Fact Check: Minnesota isn't rushing to adopt California's gas-car sales ban

As California moves toward banning sales of new gas-powered vehicles in 2035, Minnesota isn't rushing headfirst to join the Golden State.

There are no plans to implement a California-style ban here, DFL Gov. Tim Walz's campaign tells FOX 9 in his most definitive statement on the issue. In recent public statements, Walz's regulators haven't ruled out the idea but haven't embraced it, either.

"California has made a choice that makes sense for California, and at this point, we are just moving forward with our plan," Katrina Kessler, the Minnesota Pollution Control Agency's commissioner, told reporters last week.

It's not quite that simple, because Minnesota adopted California's previous standards. Now it must decide by 2025 whether to follow California toward the gas-car ban or revert back to less-strict federal emissions rules.

Minnesota's auto dealers and Republican lawmakers have been pressuring state regulators to give a yes or no answer on what they'll do.

"The Minnesota Pollution Control Agency’s position on California cars seems to be evolving, but we’d like a straight answer," said Scott Lambert, president of the Minnesota Auto Dealers Association, which is suing over the state over the issue. "Are they going to continue with the California car mandate or not?"

Why Minnesota follows California

California has the unique power to design its own vehicle emissions standards. The 1970 federal Clean Air Act gave California that authority to deal with smog around Los Angeles.

Other states can't adopt their own standards. Instead, they have two options: use California's rules or the federal ones.

Last year, the Walz administration followed through with a years-long process to adopt California's initial emissions standards, which don't include the gas-car ban. Once the rules take effect in 2024 - for model year 2025 – they'll require Minnesota auto dealers to carry a higher percentage of electric vehicles in their inventory.

Walz says the standard will make EVs more available in Minnesota while reducing carbon emissions. Right now, the transportation sector accounts for 25% of carbon emissions in the state.
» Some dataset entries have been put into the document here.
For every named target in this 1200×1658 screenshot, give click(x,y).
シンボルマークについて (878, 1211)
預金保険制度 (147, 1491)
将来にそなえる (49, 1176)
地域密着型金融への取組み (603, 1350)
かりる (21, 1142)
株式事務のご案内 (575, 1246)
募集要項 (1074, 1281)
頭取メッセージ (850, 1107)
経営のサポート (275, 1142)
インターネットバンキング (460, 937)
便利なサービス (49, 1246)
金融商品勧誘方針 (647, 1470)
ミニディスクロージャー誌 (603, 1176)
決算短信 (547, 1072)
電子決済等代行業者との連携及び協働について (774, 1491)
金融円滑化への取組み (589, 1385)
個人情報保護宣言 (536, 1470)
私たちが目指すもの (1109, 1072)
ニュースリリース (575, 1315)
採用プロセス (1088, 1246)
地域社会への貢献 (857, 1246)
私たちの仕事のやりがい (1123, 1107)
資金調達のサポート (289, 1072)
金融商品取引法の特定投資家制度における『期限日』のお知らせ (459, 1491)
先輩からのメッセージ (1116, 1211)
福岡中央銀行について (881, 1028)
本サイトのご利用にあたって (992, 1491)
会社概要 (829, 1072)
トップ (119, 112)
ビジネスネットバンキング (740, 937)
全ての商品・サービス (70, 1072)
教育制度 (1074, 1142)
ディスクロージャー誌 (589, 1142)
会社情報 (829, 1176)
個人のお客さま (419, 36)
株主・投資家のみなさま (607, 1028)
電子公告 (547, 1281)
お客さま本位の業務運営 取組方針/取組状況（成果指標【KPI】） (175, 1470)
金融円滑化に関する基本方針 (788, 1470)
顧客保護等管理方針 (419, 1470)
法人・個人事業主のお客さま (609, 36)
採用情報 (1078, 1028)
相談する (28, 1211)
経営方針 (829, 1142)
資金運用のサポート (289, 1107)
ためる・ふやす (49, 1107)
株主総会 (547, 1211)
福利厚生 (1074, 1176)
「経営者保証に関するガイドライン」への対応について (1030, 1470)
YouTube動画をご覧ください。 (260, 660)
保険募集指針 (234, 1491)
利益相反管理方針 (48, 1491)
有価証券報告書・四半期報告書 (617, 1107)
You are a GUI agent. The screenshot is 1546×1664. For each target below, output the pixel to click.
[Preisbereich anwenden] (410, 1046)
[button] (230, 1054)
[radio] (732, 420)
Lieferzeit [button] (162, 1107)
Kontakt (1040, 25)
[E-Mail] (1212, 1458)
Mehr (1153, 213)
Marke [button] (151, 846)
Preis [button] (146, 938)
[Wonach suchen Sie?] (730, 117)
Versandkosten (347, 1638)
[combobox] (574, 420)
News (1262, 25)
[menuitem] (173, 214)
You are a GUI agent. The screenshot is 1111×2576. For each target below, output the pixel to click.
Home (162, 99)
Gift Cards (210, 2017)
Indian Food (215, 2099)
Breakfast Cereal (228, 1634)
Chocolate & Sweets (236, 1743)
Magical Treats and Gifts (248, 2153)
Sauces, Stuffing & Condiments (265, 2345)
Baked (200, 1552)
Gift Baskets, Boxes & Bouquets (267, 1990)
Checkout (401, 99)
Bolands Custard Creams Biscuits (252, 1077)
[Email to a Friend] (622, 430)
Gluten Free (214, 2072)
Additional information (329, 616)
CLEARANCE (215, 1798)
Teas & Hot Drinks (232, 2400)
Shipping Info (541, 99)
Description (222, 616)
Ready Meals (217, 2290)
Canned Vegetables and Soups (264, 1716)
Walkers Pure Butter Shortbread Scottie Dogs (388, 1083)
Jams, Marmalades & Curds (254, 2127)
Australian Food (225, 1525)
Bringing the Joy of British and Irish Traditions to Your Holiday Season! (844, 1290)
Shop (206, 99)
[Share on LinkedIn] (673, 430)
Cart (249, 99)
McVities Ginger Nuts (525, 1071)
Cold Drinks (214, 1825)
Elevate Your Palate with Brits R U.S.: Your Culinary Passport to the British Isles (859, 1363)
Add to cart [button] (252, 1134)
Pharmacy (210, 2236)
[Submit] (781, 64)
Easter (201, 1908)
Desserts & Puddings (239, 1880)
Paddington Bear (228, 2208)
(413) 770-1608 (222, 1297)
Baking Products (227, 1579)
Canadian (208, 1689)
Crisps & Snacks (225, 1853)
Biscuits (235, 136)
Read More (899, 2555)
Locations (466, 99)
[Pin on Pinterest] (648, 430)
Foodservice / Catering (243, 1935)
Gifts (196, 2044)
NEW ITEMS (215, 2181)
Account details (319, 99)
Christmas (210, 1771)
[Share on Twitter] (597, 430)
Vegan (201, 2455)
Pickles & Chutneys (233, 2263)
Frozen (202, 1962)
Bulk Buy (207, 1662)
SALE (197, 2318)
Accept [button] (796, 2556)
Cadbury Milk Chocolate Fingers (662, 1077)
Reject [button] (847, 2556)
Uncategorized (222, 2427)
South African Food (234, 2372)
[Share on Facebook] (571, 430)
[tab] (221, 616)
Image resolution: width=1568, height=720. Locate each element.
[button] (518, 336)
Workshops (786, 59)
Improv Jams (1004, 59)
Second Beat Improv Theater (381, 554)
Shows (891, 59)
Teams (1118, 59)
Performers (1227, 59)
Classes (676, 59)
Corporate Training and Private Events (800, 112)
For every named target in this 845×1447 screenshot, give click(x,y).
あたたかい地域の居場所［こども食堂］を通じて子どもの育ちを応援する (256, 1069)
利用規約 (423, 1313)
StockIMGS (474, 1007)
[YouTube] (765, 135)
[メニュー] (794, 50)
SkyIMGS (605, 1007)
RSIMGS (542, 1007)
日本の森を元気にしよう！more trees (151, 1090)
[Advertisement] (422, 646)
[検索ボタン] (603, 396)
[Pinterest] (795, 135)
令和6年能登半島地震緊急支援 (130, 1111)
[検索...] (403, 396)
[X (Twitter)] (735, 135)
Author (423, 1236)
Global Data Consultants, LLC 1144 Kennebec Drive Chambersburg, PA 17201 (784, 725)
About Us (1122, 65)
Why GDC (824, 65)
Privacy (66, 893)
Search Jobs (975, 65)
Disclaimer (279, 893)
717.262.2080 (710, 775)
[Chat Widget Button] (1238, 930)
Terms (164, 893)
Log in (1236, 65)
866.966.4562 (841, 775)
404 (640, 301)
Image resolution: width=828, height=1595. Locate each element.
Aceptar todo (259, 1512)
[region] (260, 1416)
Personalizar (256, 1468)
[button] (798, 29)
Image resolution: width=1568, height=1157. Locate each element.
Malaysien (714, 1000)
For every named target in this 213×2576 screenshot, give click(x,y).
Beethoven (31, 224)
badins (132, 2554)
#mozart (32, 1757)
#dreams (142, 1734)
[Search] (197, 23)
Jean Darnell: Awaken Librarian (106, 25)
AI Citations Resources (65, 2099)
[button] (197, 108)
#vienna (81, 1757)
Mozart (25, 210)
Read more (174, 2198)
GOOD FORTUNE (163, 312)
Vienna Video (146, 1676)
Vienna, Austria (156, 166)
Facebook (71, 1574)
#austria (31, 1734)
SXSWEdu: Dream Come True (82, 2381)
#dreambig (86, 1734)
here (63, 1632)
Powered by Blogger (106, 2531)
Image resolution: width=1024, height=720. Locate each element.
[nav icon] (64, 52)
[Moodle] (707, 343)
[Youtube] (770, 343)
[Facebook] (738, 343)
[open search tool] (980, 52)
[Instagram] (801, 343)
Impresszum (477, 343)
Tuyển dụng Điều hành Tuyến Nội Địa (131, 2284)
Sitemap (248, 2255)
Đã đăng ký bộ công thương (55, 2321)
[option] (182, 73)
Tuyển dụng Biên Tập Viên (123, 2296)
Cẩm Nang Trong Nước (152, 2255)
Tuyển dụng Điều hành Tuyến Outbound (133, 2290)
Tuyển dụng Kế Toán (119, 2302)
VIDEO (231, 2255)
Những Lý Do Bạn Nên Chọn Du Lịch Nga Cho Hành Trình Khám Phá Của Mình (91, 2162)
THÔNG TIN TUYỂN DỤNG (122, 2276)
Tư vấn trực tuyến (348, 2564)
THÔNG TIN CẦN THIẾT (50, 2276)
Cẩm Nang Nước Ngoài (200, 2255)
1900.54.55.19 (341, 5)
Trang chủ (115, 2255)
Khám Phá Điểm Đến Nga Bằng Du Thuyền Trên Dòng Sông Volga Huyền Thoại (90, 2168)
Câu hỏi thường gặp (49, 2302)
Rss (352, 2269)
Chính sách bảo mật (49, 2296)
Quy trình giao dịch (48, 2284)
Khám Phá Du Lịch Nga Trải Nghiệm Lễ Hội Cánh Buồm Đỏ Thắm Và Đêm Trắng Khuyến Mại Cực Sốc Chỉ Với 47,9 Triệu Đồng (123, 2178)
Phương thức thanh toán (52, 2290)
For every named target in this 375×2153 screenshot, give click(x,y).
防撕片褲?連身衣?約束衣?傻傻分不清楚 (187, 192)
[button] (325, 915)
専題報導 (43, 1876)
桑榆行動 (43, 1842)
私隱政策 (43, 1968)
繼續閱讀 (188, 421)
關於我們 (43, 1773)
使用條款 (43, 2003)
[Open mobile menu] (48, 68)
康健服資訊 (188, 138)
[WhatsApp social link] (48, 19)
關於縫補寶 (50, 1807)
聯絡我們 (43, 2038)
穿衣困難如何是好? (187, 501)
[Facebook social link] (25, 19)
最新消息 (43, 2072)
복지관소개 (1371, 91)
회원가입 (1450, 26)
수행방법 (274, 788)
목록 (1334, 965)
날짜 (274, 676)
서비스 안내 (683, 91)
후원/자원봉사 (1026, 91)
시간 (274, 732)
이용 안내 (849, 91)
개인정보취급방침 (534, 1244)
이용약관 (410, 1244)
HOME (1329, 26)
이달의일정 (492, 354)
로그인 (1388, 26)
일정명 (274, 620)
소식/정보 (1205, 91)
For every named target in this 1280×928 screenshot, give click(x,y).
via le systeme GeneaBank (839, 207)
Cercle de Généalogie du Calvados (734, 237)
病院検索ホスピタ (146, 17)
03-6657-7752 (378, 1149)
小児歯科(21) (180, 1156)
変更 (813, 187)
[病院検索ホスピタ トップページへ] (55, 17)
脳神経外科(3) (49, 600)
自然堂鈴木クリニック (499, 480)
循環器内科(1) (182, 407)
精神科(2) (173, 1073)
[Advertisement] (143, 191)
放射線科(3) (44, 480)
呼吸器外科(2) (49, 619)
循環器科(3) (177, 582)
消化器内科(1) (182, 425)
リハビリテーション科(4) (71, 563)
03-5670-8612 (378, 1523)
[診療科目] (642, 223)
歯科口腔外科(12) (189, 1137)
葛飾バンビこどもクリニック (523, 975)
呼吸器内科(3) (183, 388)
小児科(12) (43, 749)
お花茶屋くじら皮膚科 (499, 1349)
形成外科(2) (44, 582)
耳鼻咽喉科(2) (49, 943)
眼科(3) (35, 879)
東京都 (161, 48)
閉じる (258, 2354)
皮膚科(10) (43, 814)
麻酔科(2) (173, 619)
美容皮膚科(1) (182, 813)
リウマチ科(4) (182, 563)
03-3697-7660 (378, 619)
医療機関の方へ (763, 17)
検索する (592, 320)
The decision came over objections from Republican lawmakers, who forced out then-Pollution Control Commissioner Laura Bishop. The state's car dealers sued the Walz administration, lost, and are now appealing.

California's latest move threw a wrench in Minnesota's planning. Starting in 2026, California will restrict the percentage of gas-powered cars that dealers can sell. Then, in 2035, the ban kicks in.

Seventeen states have adopted California's earlier standards and now face choices about whether to impose their own bans or untether themselves from California's rules. Several, including Washington and Massachusetts, are expected to adopt their own bans. Others, like Colorado and Pennsylvania, have no plans to do so.

Minnesota's next move

Minnesota regulators say they're not starting another rulemaking process to join California's ban at this point.

"Minnesota would need to conduct another rulemaking process to adopt anything other than the standards that were adopted in 2021," said Andrea Cournoyer, a spokeswoman for the Minnesota Pollution Control Agency. "If the state takes no action, the federal standards – not California standards – will apply for new vehicles sold in Minnesota, beginning with model year 2026."

That means California's initial standards, which require dealers to carry a larger percentage of EVs, will be in effect here for only one model year, 2025.

The issue has been a minor factor during the governor's race between Walz and Republican Scott Jensen.

Last week, Walz released a 69-page climate plan that doesn't include a California-style ban. Instead, it calls for 20% of the cars on Minnesota roads to be electric by 2030, up from less than 1% now. The benchmark is only a goal, not a requirement.

"There are no plans to implement the new California  car policy," a Walz campaign spokesman said. 

Meanwhile, Jensen has criticized Walz over the adoption of California's initial standards and has said he'd repeal them if elected governor.

State regulators and at least one environmental group said the landscape now provides opportunities to boost EV adoption without following California's rules. Among the shifts: more EVs on the market, a looming build-out of electric vehicle charging networks through the 2021 federal infrastructure law, and renewed $7,500 tax credits for EV purchases through this year's federal climate law.

Aaron Klemz, chief strategy officer for the Minnesota Center for Environmental Advocacy, said his group has not decided whether to push for a California-style ban.

"The changes in the EV market that have occurred between early 2019 and now are dramatic, and the recent passage of the (2022 climate law) has added even more dynamism to this issue," Klemz said in an email. "That's why we are taking a broader view and gathering more information before making a decision on whether to push for another rulemaking."

Klemz's group has intervened in the auto dealers' lawsuit to defend Minnesota regulators' legal authority to issue new rules in the future.